It will probably be to do with how a computer generates a random number I would guess.
A computer can't actually generate a random number - think about how you create a random number, to generate something random you'd need some kind of personality to pick a number at random.
To generate a "random" set of numbers, a computer uses a seed number - this is why before doing any random function you need to call a randomize function (in C++ it's called srand, some other languages call it randomize) and give it a seed number to use as it's mathematical basis for generating a set of floating point values between 0 and 1 (it always generates random numbers between 0 and 1 and then multiplies it by the range you need - for example if you wanted a random number between 0-10 it might produce the number 0.5 and then times it by ten which would give you 5, 10-20 would be 0.5 * 10 (range 10-20 = 10) + 10 (start of range is 10) which would give 15)
Of course the sequence of the numbers all depends on what you are initially using as a random seed. Normally you would use something like the system time/date variable as this is constantly progressing and therefore won't be the same again (even the same time tomorrow will be a different date) and so that way you'll always get a "random" combination, even though the random function is mathematically decided.
If using a date/time on a PC you wouldn't really notice the random seed in operation as it would change so widely, but on some cheap CD players when you stick them on random you can sometimes see the random seed in operation, as most cheap CD players don't have any proper way to know the time and date, so just use the number of processor ticks to generate the random function (or just use track length or something), and so you might notice that even when you stick random on a CD player it always plays the same songs in the same random order because it's using the same seed number every time.

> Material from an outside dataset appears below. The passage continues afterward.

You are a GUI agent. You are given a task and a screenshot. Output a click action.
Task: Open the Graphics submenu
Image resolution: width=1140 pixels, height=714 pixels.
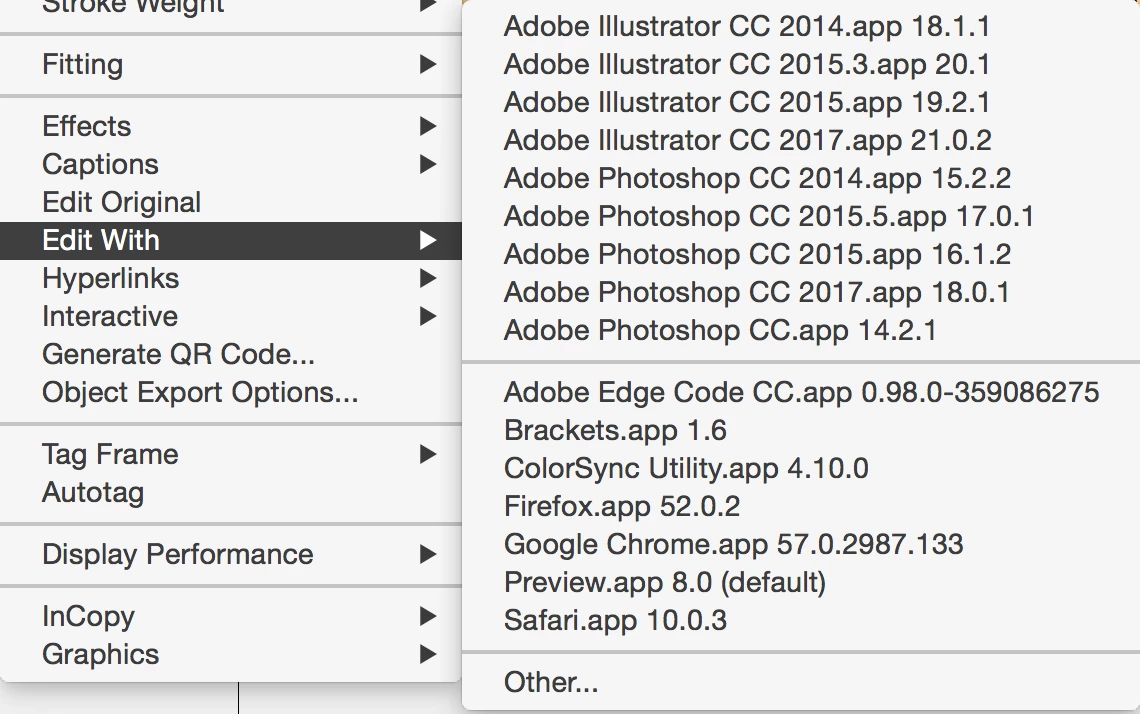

Now this with this random number you have found here - firstly what are you initializing your random numbers with - have you got something somewhere like an srand function
http://www.cplusplus.com/reference/cstdlib/srand/
If not then that is why you are getting the same number over and over again, call the srand function with something like
srand ( time ( NULL ) ) ;
and you might notice a major difference.
Also are you using the same value for srand every time
srand ( 9 ) ;
should give the same combination of random numbers every time, as long as nothing else interferes with it.
Finally it could be that the -- are unexpected by C++ and C++ has a tendency to try and utilise in funny ways what ever is unexpected. Something like BASIC would stop and complain that there is something wrong, C++ is more like ok it's not right data but I'll carry on regardless and try and utilise this rubbish data in some other way (I remember finding that one out with cin years ago and the space bar - cin sees a space as a CR character for some strange reason and so anything after a space is pressed is used for the next cin!). It's up to the programmer to notice these problem - C++ isn't going to baby you like BASIC does!
So it could be putting this invalid data anywhere and is most probably interfering with the random function area of the memory in some way.